Thursday, December 16, 2010

Stages of Grief, Computer Crash Edition

Denial--(Turn on office computer and screen stays blank.) Hmm, I guess I didn't push the ON button hard enough. Push a little harder this time. Still nothing? Is the monitor off? No. Check the plug at the wall outlet. No that's still good. Try pressing the ON button again.

Anger--Goddammit! Who's been messing around with my computer? Did somebody in here touch my computer?  This is f***ing unbelievable. I have a talk due next week and this stupid piece of s*** decides to die on me. Who in the office last used this computer? I want to know exactly what you did to cause this mess.

Bargaining--(Call in IT help) Please, please you have to rescue my computer. I've got all my slides and presentations in there and I need to have this thing working or I'm up the creek. Dear God of Gentle Mercy, if you bring back my computer I promise I'll back up my hard drive every night and tithe 25% of my income to the church. Oh Lord can't you bring it back just long enough for me to offload my files?

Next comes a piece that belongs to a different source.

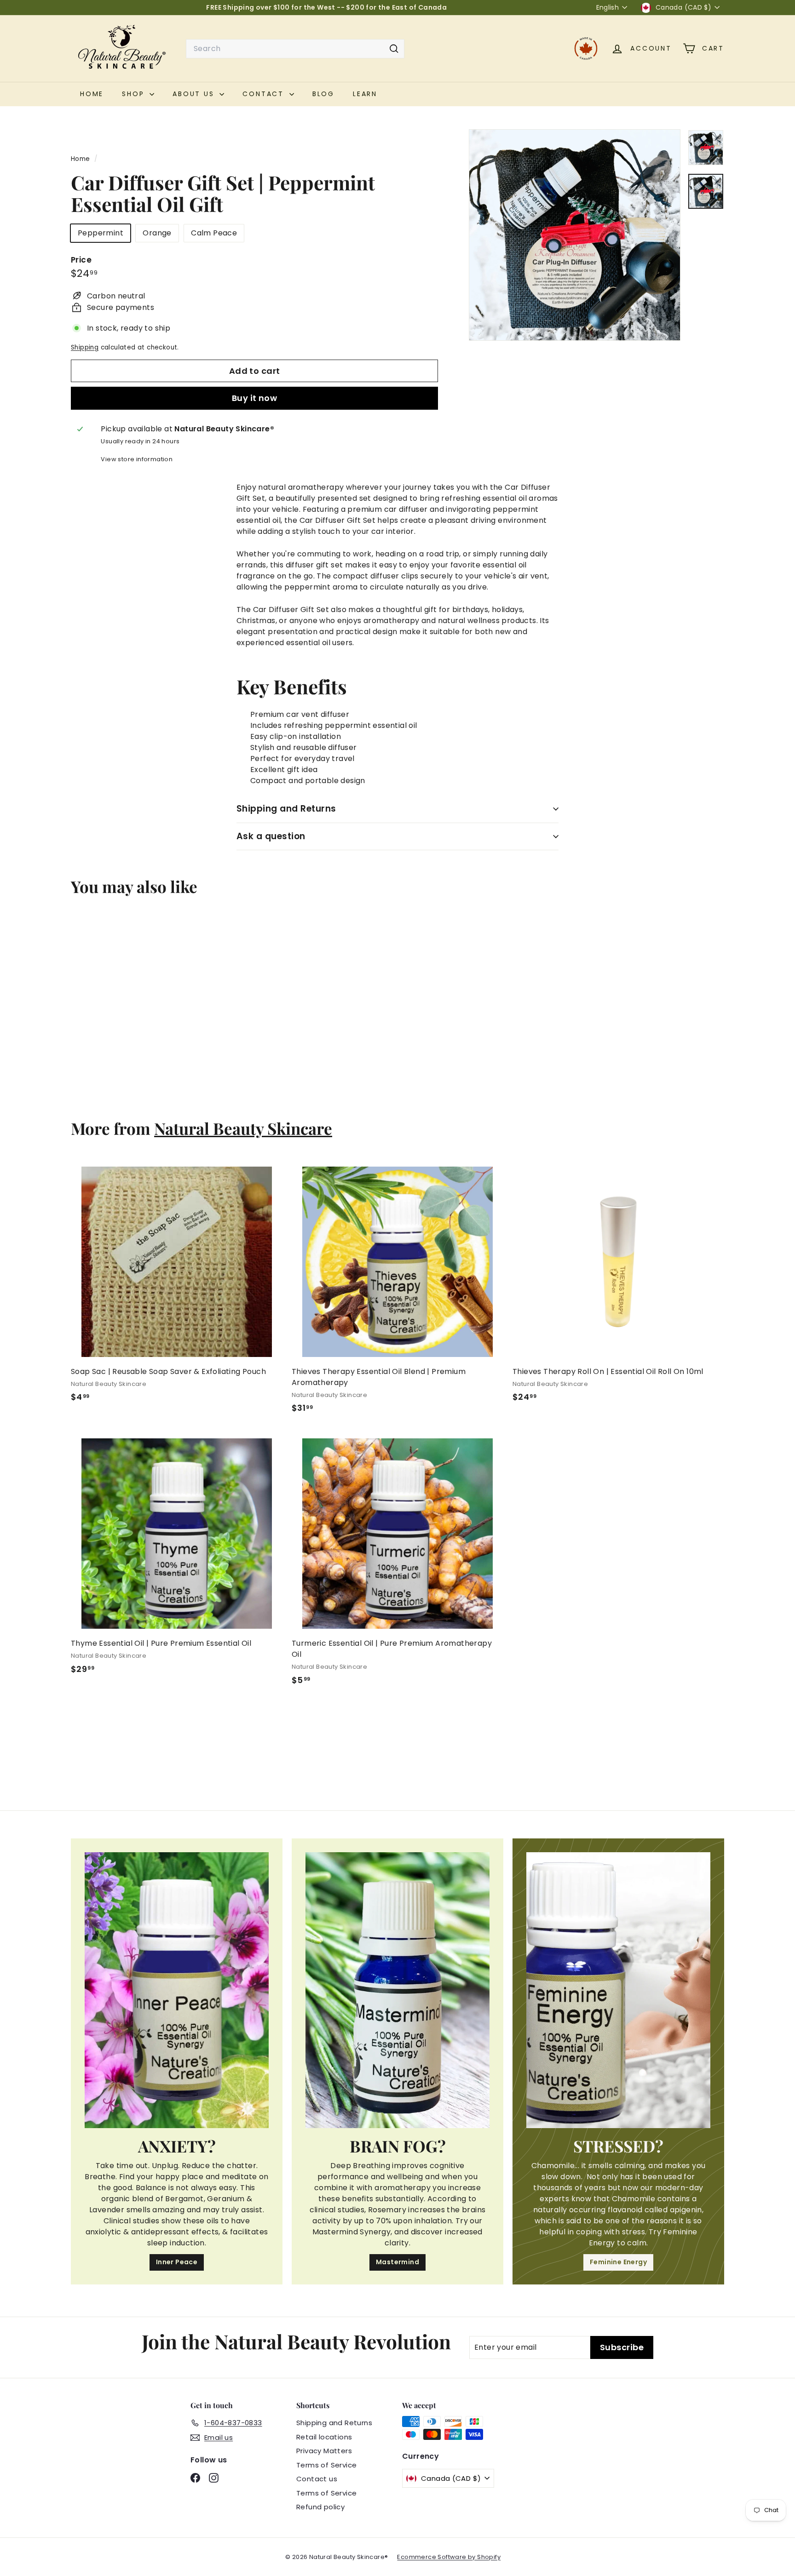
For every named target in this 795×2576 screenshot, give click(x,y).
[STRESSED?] (618, 1990)
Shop (134, 93)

Depression--Why is this happening to me? What did I do to deserve this fate? I take such good care of my computer. I never drop it or spill coffee on it. I always have the latest antiviral software loaded. I even use a surge protector. Why did this have to happen to me at the worst possible time?

Acceptance--I'm so stupid for not backing up my hard drive more often.  I think I may have older copies of my work on my home computer. Hopefully I can reconstruct my presentations from those. I never did like that one talk anyway. Now is a good time to improve on it. Que sera, sera.